Dr. Ravina Kullar, an infectious disease specialist and epidemiologist, said there’s a reason COVID-19 doesn’t spread in pool water.
“The great news is that chlorine actually inactivates COVID-19 or SARS-CoV-2 virus, so it will kill the virus, and it’s really, really highly unlikely that you're going to get COVID-19 in the pool,” Kullar said.
Dr. Tina Tan, a professor of pediatrics at the Feinberg School of Medicine at Northwestern University and a pediatric infectious diseases physician at Robert H. Lurie Children's Hospital of Chicago, said swimming is one of the safest summertime activities for a child.
“When you think about swimming, people tend to naturally not be on top of each other when they swim or even when they play,” Tan said. “And once you're underwater, you're not going to be able to transmit COVID from one person to another.”
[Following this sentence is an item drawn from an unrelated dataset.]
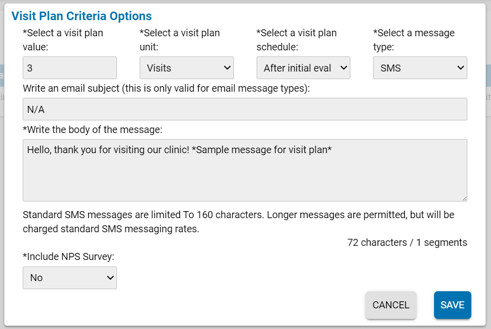
Task: Click the chevron on the SMS message type selector
Action: click(460, 68)
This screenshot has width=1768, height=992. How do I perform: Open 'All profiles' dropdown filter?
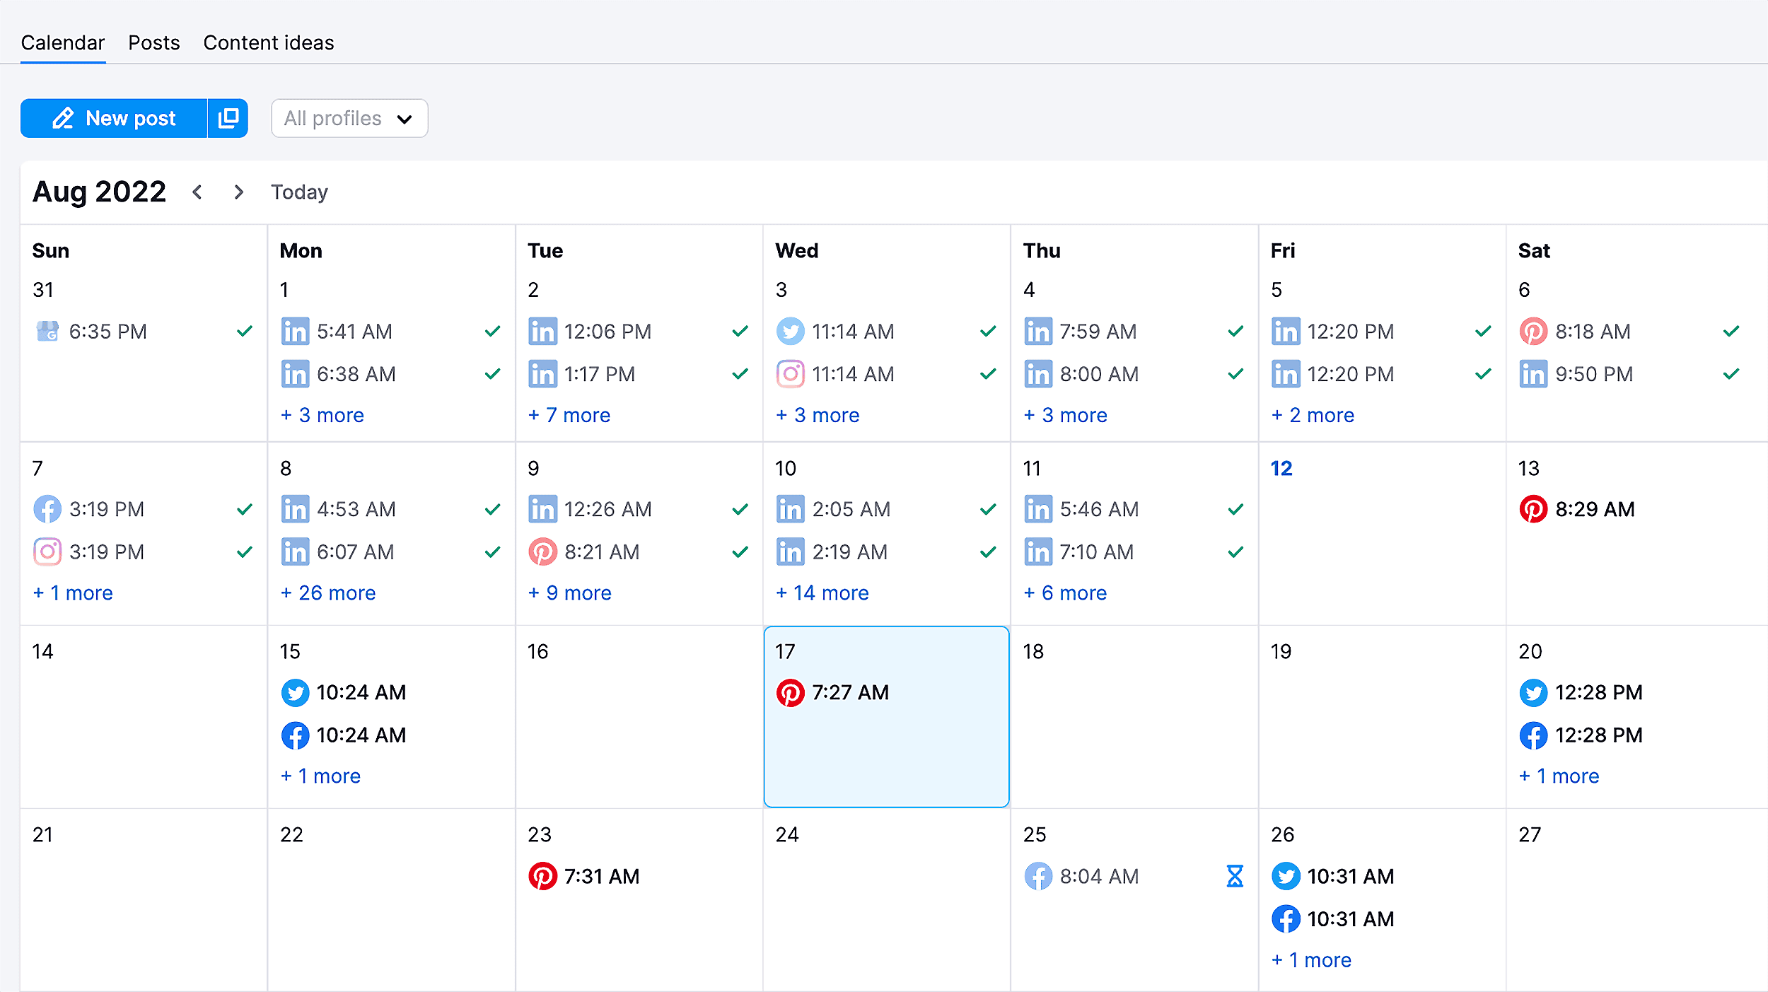pos(349,118)
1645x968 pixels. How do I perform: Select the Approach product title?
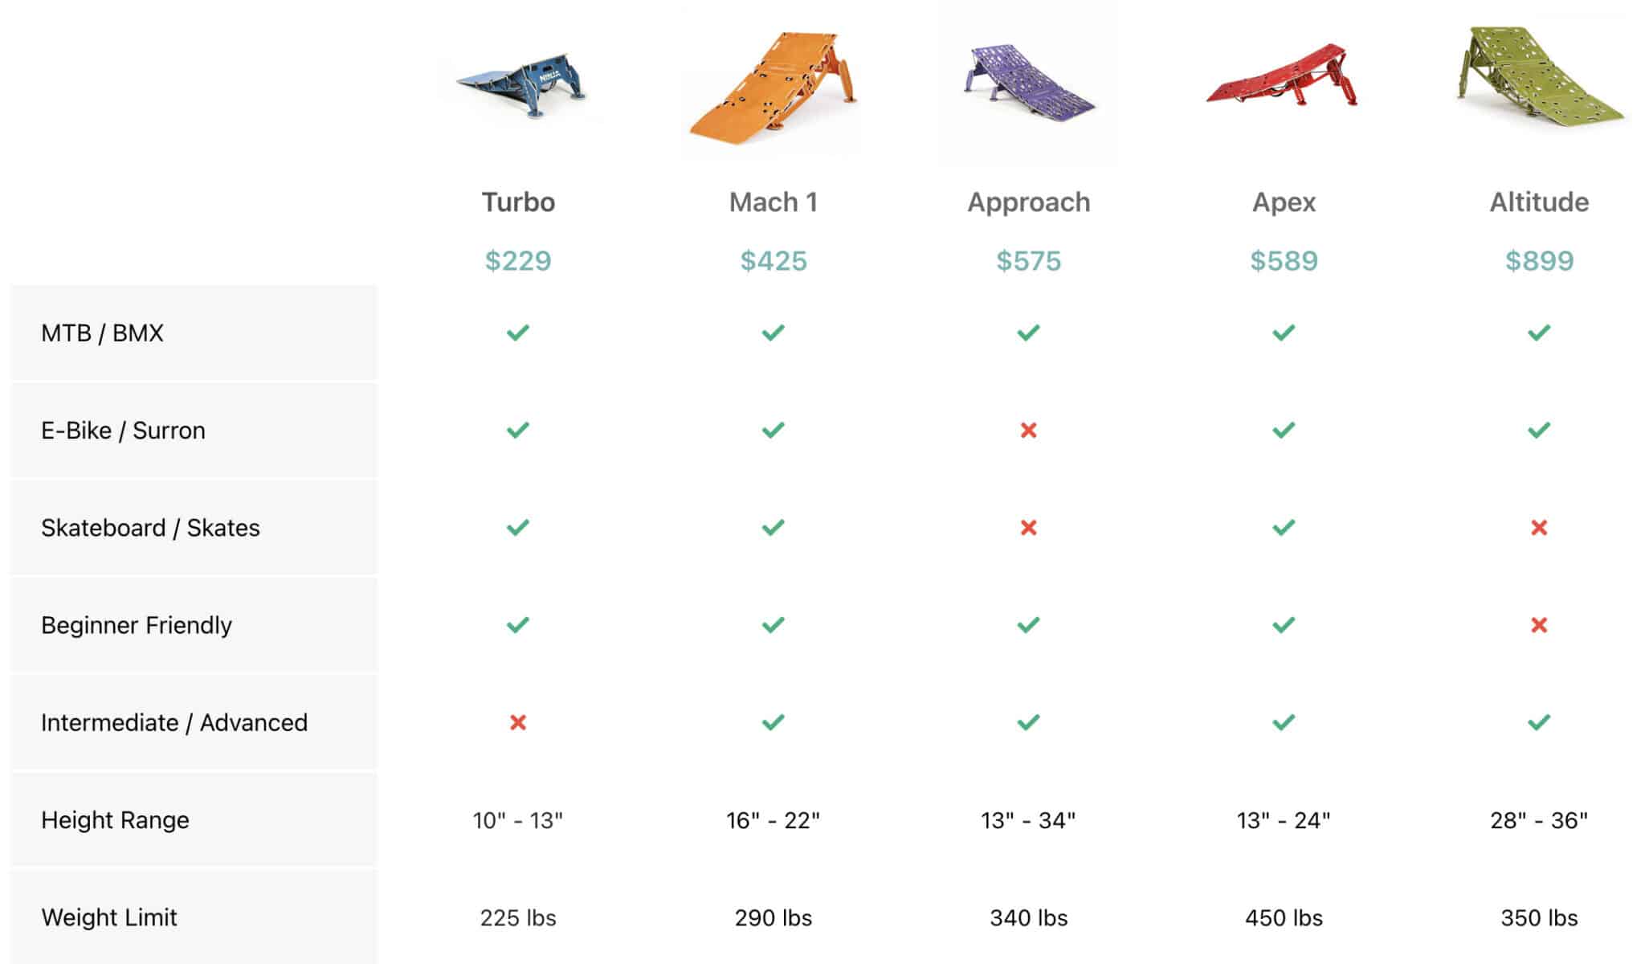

Kullar and Tan said the concern isn’t spreading COVID-19 through pool water, but potential transmission in the pool setting. That’s because there could be a crowd of people, which is a factor Dr. Janet Englund, a professor of pediatrics and pediatric infectious diseases at Seattle Children’s Hospital and the University of Washington, said parents should consider when taking their children to a public pool.
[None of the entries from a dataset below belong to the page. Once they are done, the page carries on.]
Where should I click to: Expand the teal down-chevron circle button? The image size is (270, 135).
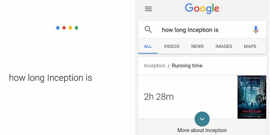coord(202,119)
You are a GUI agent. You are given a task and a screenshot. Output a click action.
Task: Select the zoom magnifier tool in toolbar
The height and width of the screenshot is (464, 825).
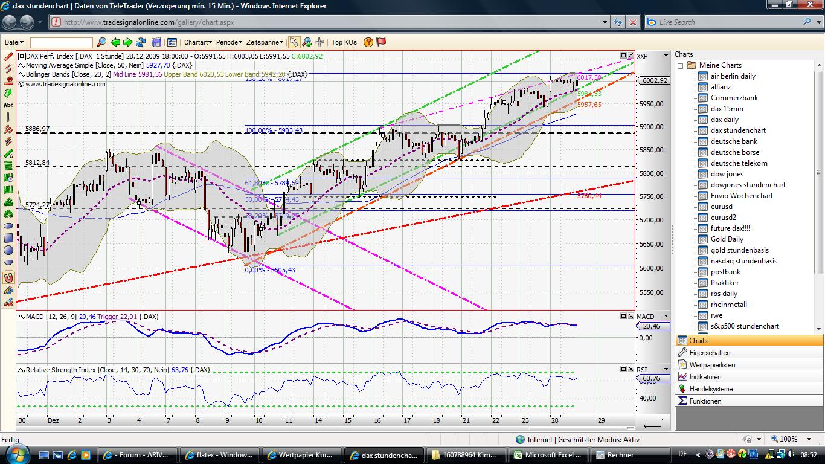click(307, 42)
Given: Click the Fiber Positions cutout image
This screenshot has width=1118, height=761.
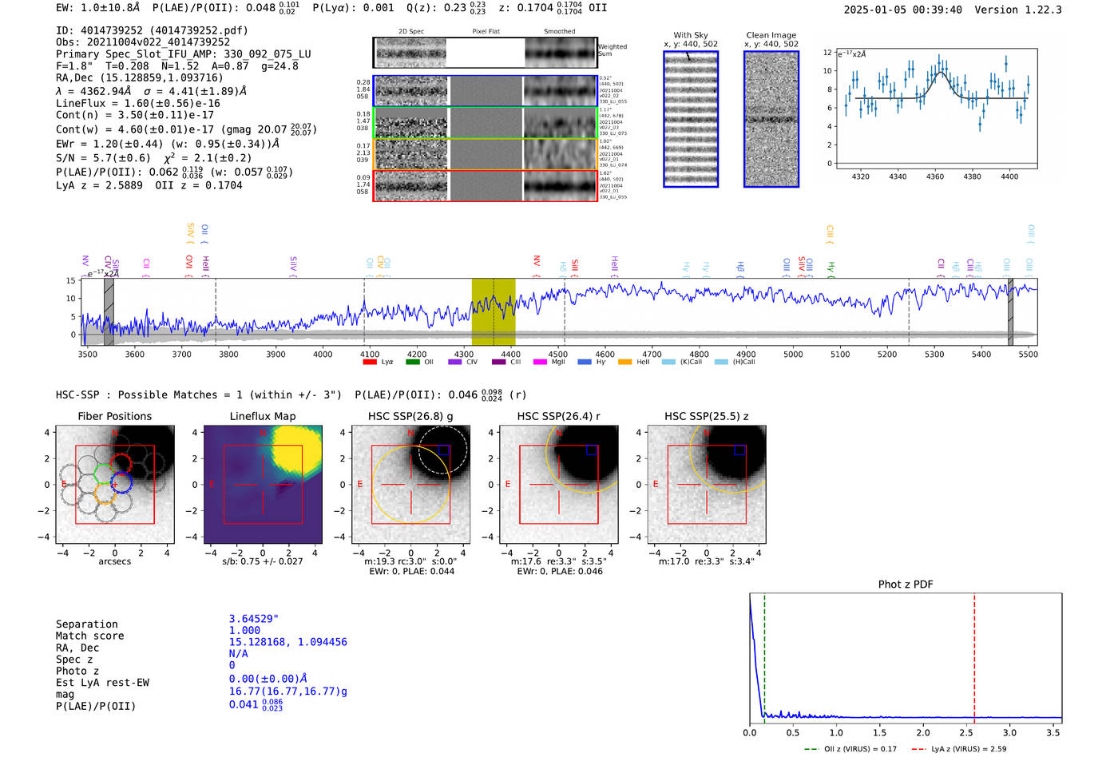Looking at the screenshot, I should 114,484.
“You can imagine a swimming pool, you know, a 25-yard swimming pool, that's maybe 10 yards apart; you can imagine having five kids sitting on the edge of it each five or six feet apart, and having their lane. That to me sounds quite safe,” Englund explained. “You can imagine that same swimming pool having 25 kids sitting in a 10-yard, five-lane pool and they'd be sitting one foot away from each other. And to me, that doesn't sound safe.”
Another factor to consider is whether the pool is inside or outside. The CDC says indoor spaces present more of a risk to contract COVID-19 than outdoor spaces.
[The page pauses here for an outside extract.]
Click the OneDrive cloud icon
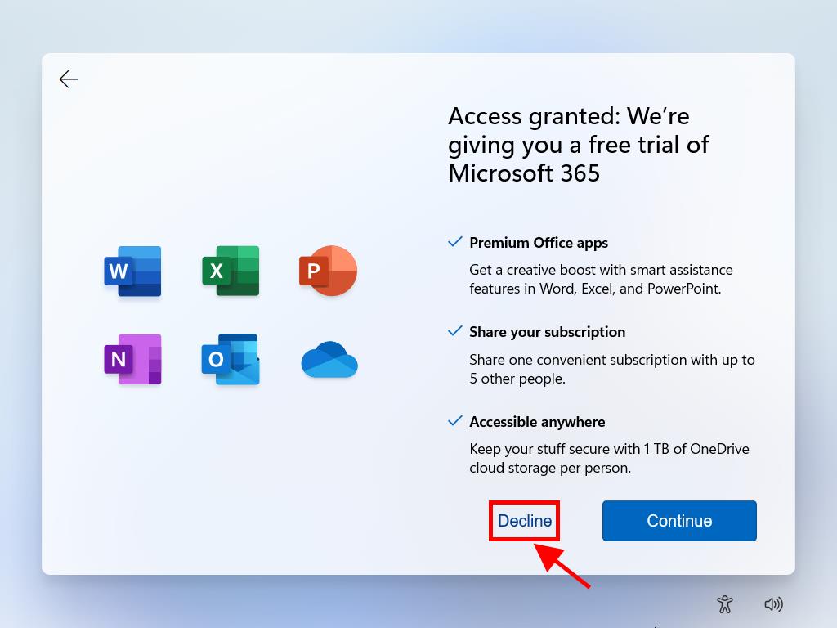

“So, you're indoors, low ventilation, you don't know who is vaccinated, who isn't. You don't know the different households, what their backgrounds are, what their COVID-19 practices are, and those are all factors to consider in an indoor pool,” Kullar said.
Parents should also consider their child’s health, especially if they’re immunosuppressed, Kullar said. Many children aren’t vaccinated as only people 12 and older are eligible to get the Pfizer COVID-19 vaccine. Again, Tan said it’s outside of the pool where children who are not vaccinated should practice caution.
“I would say that if they're in the pool, they're not going to have a problem,” Tan said. “It's really the areas outside the pool itself, where if there are a lot of people, you may want to get some of these younger children to wear masks.”
On its website, the CDC has a list of steps, last updated Feb. 1, that pool operators can take to limit the spread of COVID-19. The recommendation includes social distancing and encouraging the use of masks when not in the pool. In the pool, masks are not advised out of safety concerns.